## RECORD EXCERPTS:

════════════════

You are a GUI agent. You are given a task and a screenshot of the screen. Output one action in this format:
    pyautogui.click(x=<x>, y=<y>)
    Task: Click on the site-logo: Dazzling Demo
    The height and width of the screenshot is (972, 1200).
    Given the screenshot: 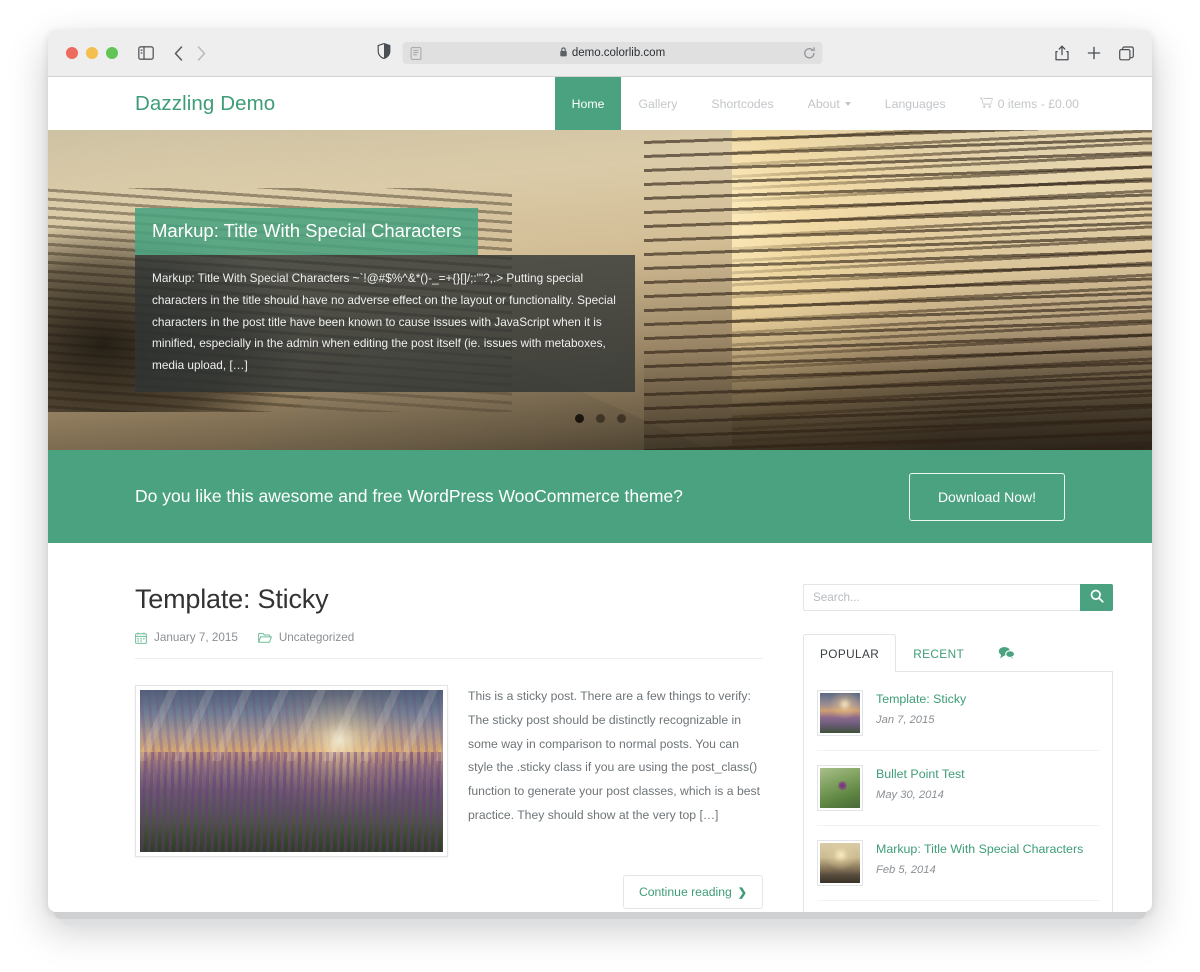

════════════════

## WHAT NEEDS TO BE DONE:
Rewrite the rows above as a numbered list of their lines, skipping any blank lines and leaving out the pictures.

## EXERCISE ANSWER:
1. You are a GUI agent. You are given a task and a screenshot of the screen. Output one action in this format:
2.     pyautogui.click(x=<x>, y=<y>)
3.     Task: Click on the site-logo: Dazzling Demo
4.     The height and width of the screenshot is (972, 1200).
5.     Given the screenshot: 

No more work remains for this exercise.